Mais certains habitants ont également eu de la chance. Dans une petite rue à quelques minutes en voiture du centre-ville, un break s’arrête devant l’un des rares bâtiments restés intacts dans la rue : palissade blanche, gazon artificiel, palmiers, étoiles et rayures sur la véranda. – L’Amérique ressemble à un film hollywoodien. Trois hommes d’âge moyen sortent de la voiture et regardent autour d’eux avec incrédulité les décombres de la route. « Comme une bombe atomique », murmure-t-on, les larmes aux yeux.
Puis l’un des hommes entre en courant dans la maison et, paniqué, commence à ranger des albums photos, des ordinateurs portables et des jouets pour enfants dans le coffre. Il se présente sous le nom de Matt, mais il ne veut pas répondre aux questions pour le moment. «Ma femme m’a fait une liste de choses que je devrais acheter», explique-t-il brièvement avant de rentrer en courant dans la maison. Pourquoi était-il si paniqué ? “Toutes les sources de l’incendie n’ont pas encore été éteintes”, dit-il, ajoutant que le centre sportif situé au coin de la rue brûle toujours. Puis il a disparu à l’étage pour chercher une peinture murale qui était importante pour sa femme.
En fait, des vents forts sont à nouveau prévus pour la semaine à venir, ce qui pourrait encore aggraver l’incendie de Palisades et les autres incendies du comté de Los Angeles. Des cambriolages ont également eu lieu dans des maisons en bon état : samedi, la police de Los Angeles avait arrêté vingt pilleurs. Enfin, la fumée et les gaz toxiques, comme l’odeur de la graisse de frite, menacent de pénétrer tout ce qui a survécu aux flammes.

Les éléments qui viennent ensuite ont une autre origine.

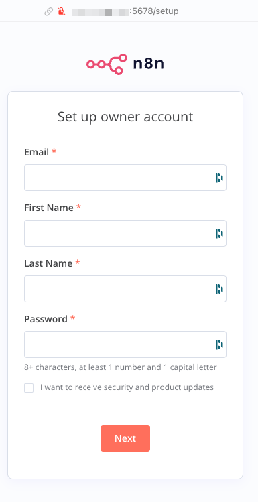The height and width of the screenshot is (502, 258).
Task: Enable security and product updates checkbox
Action: pyautogui.click(x=29, y=388)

Le marché de l’assurance californien pourrait connaître le même sort que celui de Floride
Une conversation avec Andrew et sa femme Leslie donne une idée du sort qui se cache derrière tous les décombres. Ils ne veulent pas lire leur nom de famille dans le journal, mais ils racontent quand même leur histoire. Leslie a élevé ses trois fils dans la maison ici à Pacific Palisades, en perdant deux au cours des cinq dernières années. Ils voulaient maintenant vendre la maison, ils avaient déjà trouvé un acheteur et l’argent avait été reçu par le syndic en début de semaine.
“C’est pour ça que nous n’avions rien de valeur dans la maison, c’était une chance”, explique Andrew, portant une casquette de baseball et des lunettes de soleil. “Mais la maison elle-même était importante pour nous.” Andrew est originaire d’Australie, où les incendies de forêt se produisent régulièrement, comme en Californie. “Nous n’aurions jamais pensé que cela pourrait toucher notre maison”, dit-il. « Cela aurait signifié que des milliers de maisons auraient dû brûler sous nos yeux. » De plus, les pompiers locaux se trouvent juste au coin de la rue, dit-il en désignant un bâtiment en brique au bout de la rue. « Ils ont survécu à l’incendie, mais ils n’ont plus de quartier. »
Il estime que la Californie est désormais menacée du même sort que la Floride : certaines parties de l’État sont considérées comme non assurables, le danger d’ouragans annuels est trop grand et aucune compagnie d’assurance privée ne veut plus prendre de risque. « C’est exactement ce à quoi nous sommes confrontés ici », estime Andrew. Étaient-ils suffisamment assurés ? Andrew pense que oui, mais les semaines à venir nous le diront. Les conflits avec les compagnies d’assurances vont seulement commencer.
Cet article est paru pour la première fois sur 12 janvier 2025 dans la NZZ. Cette version est une version mise à jour.